A más de 20 días de la llegada de restos de hidrocarburo al Golfo de México y su arribo a playas de Veracruz, la pesca en lagunas permanece suspendida, sin indemnizaciones para las comunidades afectadas y sin certeza sobre el origen del desastre ambiental.
Comunidades costeras, pescadores y organizaciones civiles han cuestionado las versiones oficiales emitidas por instancias como la Secretaría de Medio Ambiente y Recursos Naturales, la Secretaría de Marina y Petróleos Mexicanos, al señalar inconsistencias en torno al origen del derrame.
Mientras tanto, habitantes de la región han tenido que organizarse por cuenta propia para realizar labores de limpieza y comenzar procesos de denuncia ante distintas autoridades.

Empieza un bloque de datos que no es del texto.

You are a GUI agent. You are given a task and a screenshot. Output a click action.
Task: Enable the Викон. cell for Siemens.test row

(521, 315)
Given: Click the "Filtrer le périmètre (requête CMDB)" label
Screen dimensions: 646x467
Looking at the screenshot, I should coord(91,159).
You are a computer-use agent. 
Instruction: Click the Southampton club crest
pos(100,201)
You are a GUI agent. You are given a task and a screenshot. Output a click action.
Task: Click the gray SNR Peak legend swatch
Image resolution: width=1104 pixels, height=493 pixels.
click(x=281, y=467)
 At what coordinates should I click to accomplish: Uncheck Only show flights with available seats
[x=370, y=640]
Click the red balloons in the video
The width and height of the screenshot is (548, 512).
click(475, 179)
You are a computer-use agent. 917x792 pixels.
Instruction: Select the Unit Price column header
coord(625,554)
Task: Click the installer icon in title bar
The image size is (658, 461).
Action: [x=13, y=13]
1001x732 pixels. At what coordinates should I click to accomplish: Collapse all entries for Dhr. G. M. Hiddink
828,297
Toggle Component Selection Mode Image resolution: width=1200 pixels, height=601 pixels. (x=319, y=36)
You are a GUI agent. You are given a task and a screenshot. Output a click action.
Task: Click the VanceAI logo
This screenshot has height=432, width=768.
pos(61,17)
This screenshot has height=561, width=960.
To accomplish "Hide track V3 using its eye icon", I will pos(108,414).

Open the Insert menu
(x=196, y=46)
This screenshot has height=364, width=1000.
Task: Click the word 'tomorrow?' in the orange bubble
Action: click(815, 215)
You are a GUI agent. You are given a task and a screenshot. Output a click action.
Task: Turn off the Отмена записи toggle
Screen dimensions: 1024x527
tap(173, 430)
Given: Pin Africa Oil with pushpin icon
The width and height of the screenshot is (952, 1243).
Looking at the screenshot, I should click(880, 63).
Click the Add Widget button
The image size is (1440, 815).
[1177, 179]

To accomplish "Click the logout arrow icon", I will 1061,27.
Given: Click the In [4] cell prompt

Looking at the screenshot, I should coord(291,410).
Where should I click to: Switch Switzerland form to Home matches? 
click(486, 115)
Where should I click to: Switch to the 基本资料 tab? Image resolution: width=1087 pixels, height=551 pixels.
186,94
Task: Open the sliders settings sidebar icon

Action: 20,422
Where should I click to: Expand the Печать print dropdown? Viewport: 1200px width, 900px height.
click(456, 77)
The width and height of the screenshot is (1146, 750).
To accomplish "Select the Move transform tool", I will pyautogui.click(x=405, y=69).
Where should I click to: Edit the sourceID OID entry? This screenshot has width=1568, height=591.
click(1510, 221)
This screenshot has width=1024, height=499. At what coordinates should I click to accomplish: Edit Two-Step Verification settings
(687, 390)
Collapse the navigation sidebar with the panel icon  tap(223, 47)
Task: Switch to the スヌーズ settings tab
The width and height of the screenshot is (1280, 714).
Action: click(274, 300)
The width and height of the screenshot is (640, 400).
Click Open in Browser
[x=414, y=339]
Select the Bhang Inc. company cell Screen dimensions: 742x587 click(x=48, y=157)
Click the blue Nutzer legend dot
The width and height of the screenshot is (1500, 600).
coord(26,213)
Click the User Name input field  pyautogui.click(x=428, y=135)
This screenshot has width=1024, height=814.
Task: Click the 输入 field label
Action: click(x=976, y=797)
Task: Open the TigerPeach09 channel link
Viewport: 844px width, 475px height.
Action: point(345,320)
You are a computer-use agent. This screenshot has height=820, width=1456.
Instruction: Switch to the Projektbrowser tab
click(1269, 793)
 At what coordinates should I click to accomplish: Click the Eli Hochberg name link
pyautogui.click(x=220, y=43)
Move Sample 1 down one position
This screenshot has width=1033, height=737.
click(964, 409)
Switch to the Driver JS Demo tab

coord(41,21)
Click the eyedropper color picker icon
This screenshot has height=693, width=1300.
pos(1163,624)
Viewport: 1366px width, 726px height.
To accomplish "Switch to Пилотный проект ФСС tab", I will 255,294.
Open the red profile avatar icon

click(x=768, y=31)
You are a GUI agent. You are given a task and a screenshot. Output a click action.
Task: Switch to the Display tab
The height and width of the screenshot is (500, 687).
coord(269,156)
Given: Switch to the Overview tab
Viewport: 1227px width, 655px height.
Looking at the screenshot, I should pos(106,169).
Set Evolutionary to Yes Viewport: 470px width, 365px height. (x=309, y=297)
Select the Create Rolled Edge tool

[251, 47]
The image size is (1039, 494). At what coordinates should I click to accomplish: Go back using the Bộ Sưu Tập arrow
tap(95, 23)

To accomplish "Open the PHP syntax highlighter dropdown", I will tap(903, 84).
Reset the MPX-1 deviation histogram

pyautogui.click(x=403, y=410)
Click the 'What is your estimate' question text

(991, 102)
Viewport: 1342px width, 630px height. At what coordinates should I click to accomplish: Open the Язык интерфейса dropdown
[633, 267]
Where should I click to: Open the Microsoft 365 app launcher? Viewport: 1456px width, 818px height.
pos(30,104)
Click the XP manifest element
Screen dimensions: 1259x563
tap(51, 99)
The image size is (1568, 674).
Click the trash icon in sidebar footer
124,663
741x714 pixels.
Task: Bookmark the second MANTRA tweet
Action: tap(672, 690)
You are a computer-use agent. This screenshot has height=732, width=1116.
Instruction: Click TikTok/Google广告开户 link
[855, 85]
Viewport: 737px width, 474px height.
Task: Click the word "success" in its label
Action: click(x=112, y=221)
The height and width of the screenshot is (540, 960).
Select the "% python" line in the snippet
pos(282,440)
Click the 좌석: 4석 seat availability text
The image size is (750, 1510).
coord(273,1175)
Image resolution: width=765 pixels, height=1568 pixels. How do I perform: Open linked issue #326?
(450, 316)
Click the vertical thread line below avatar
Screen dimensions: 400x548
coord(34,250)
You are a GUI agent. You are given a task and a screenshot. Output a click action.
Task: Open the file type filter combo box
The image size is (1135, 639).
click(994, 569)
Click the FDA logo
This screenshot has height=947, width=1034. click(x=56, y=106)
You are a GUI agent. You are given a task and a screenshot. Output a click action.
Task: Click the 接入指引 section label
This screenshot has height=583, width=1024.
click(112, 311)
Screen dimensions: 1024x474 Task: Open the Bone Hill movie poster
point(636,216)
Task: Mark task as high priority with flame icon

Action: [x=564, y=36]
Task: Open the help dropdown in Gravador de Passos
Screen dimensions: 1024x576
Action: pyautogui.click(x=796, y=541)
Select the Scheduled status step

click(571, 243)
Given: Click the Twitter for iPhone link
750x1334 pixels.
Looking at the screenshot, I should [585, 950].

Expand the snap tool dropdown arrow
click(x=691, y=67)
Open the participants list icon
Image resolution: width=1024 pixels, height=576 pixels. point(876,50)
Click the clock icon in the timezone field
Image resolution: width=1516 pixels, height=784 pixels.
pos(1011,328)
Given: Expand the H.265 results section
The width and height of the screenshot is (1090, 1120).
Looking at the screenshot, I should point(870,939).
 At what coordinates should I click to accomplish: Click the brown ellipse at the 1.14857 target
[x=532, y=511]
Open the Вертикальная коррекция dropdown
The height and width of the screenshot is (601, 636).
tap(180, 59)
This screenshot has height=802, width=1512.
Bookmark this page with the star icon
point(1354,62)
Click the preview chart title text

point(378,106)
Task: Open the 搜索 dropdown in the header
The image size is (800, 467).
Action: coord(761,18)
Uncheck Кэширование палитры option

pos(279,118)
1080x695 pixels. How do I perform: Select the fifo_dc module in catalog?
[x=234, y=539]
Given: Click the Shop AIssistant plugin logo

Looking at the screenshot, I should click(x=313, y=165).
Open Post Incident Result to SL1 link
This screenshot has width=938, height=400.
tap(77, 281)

La contaminación ha generado preocupación ante la posible llegada continua de hidrocarburo durante el periodo vacacional de Semana Santa, así como por los impactos en ecosistemas clave.
Entre los principales riesgos se encuentran afectaciones al Corredor Arrecifal del suroeste del Golfo de México, los manglares de la Laguna del Ostión y especies como manatíes y tortugas marinas, estas últimas en plena temporada de anidación en diversas playas contaminadas.
Datos ciudadanos de la Red del Corredor Arrecifal señalan la presencia de hidrocarburo en al menos 52 puntos del litoral, con residuos que continúan arribando debido a corrientes marinas.
El origen del derrame permanece sin definirse. La Secretaría de Marina ha planteado tres posibles fuentes: un buque que habría vertido hidrocarburo cerca de Coatzacoalcos, emanaciones naturales y filtraciones en la zona de Cantarell, en la Sonda de Campeche.
Por su parte, la gobernadora Rocío Nahle aseguró inicialmente que el derrame no provino de instalaciones de Petróleos Mexicanos, sino de una embarcación privada, versión que posteriormente fue matizada por autoridades federales.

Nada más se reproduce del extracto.